Now, here, in the bright lights, the black collar burning against his neck and the shackles making bloodied dents into his skin, he almost felt like him again. Now, here, with the Hyde out of reach and all by himself. Alone. Solitary. Again. The cage confirmed that more than anything.
And she had put him here. Brilliant Wednesday Addams.
He closed his eyes, blocking out the room, and imagined her standing in front of him. Imagined himself, without the collars, without the shackles or the chains. Imagined transforming, the Hyde looming over her.
It had become a comforting habit over the past three months, to imagine the moment right before he killed her. He’d imagined it happening at Nevermore, right there on the school grounds, at the Weathervane, in its dull orange lighting, in the woods, or the cave, or even the crypt where he’d brought her for their first and only date. He imagined what she would look like, how she would stand, how she would look him in the eyes as she always did, like she could see through him, right down to his very heart and soul, or whatever was left of it.
But as many times as he’d imagined it, savoured it, felt the feelings that he imagined would come along with killing her, he could never imagine her scared while it happened. Her face haunted him in a different way to Laurel’s. In all the scenarios he’d made up in his dark, twisted mind, she always looked the same. Lips closed, unmoving. Eyes slightly narrowed, staring unflinchingly. Straight, black braids that curled up at the end. Feet planted to the ground. Arms stuck to her sides.

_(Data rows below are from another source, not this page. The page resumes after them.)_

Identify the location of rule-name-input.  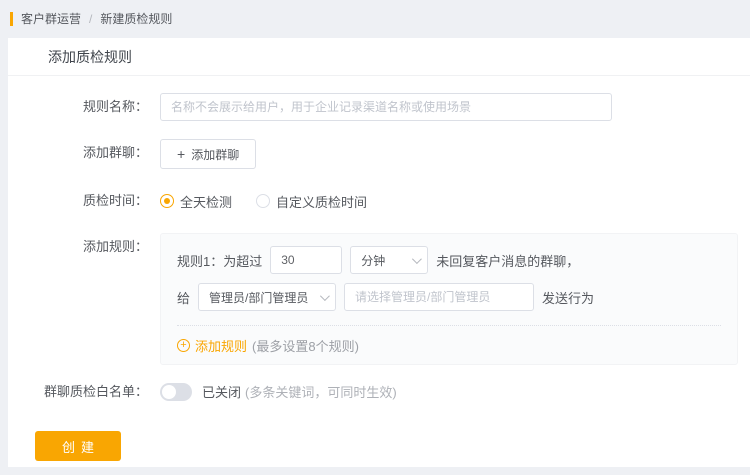
(386, 107).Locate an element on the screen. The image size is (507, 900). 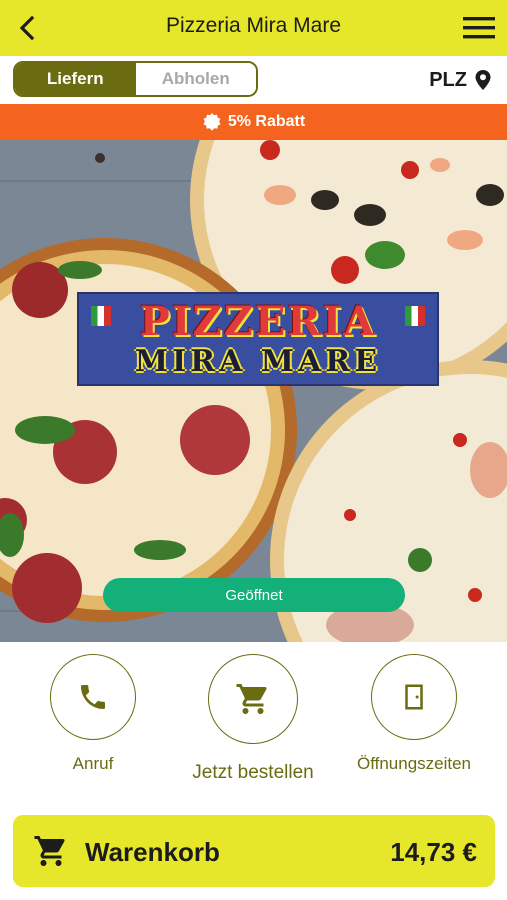
phone-icon is located at coordinates (93, 697).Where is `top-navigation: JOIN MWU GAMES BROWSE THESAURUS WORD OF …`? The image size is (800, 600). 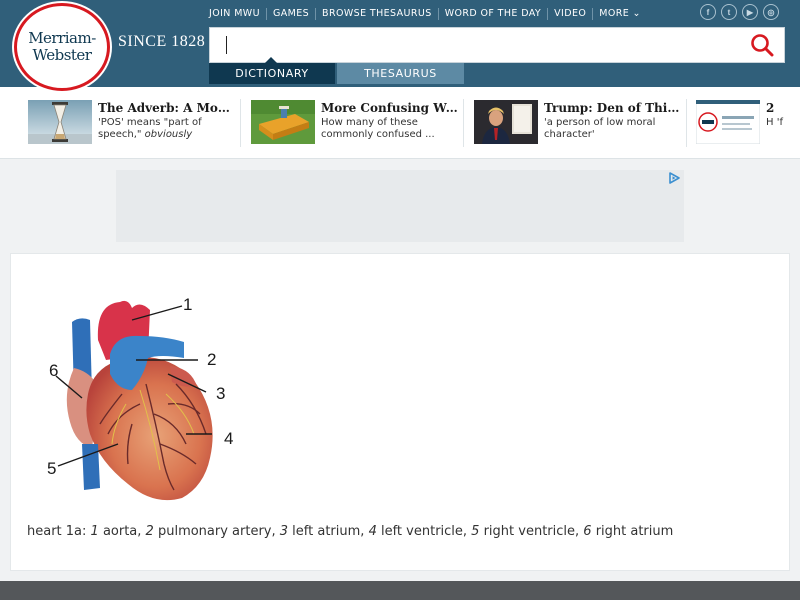 top-navigation: JOIN MWU GAMES BROWSE THESAURUS WORD OF … is located at coordinates (428, 14). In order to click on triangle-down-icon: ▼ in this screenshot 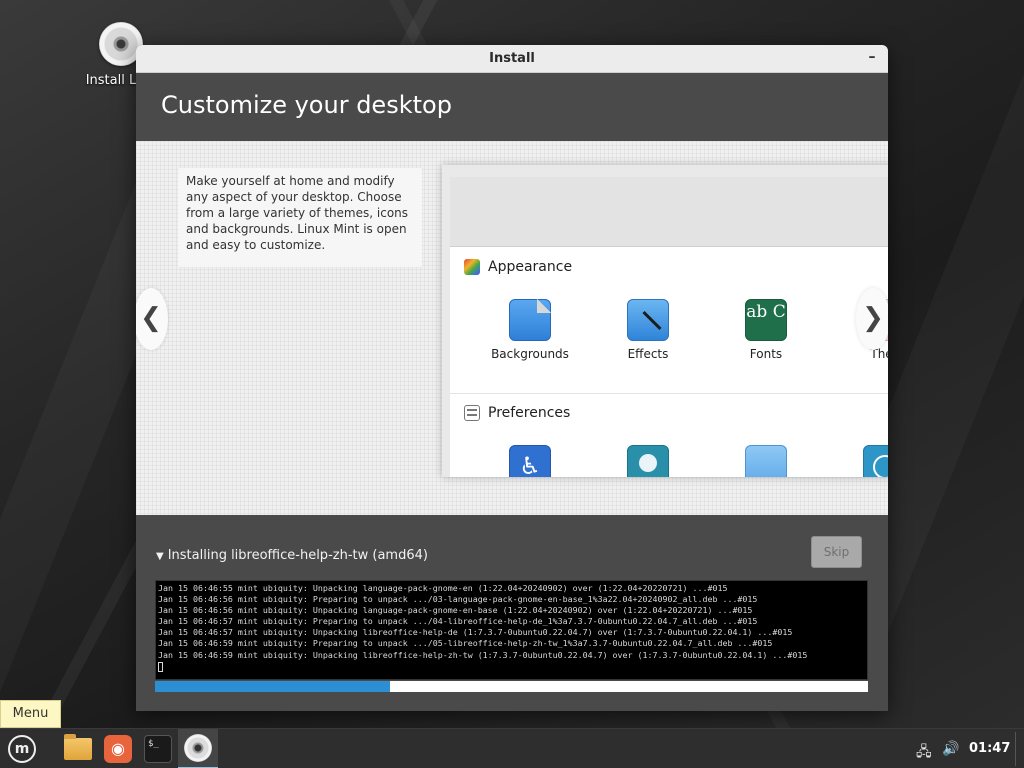, I will do `click(160, 556)`.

He supposed, even if you hated someone the way he did Wednesday, you could still have respect for them, and he at least respected her enough to not imagine her fearful, running, screaming. It was so very un-Wednesday that if he could’ve imagined her that way, it wouldn’t be worth it, because it wouldn’t be her.
He would imagine all the chances he’d had to kill her, before. The way she’d never known the danger she was in, though he doubted she would have cared even if she did.
And if his imagination brought him back to the quieter moments, the ones where he and Wednesday had been alone. When he remembered how she’d felt in his arms when he caught her after a vision, the way her eyes had softened if only for second when she’d seen the crypt lit up with the candles he’d set up, the way he could almost hear his heart speed up and beat so loudly he thought it might pound right through his chest with every one of the three steps she took toward him at the Weathervane before she’d kissed him for the first time – well, if those memories came up of their own accord, they only served as a reminder of why he hated her now.
There was no other word big enough to describe how Tyler Galpin thought about Wednesday Addams.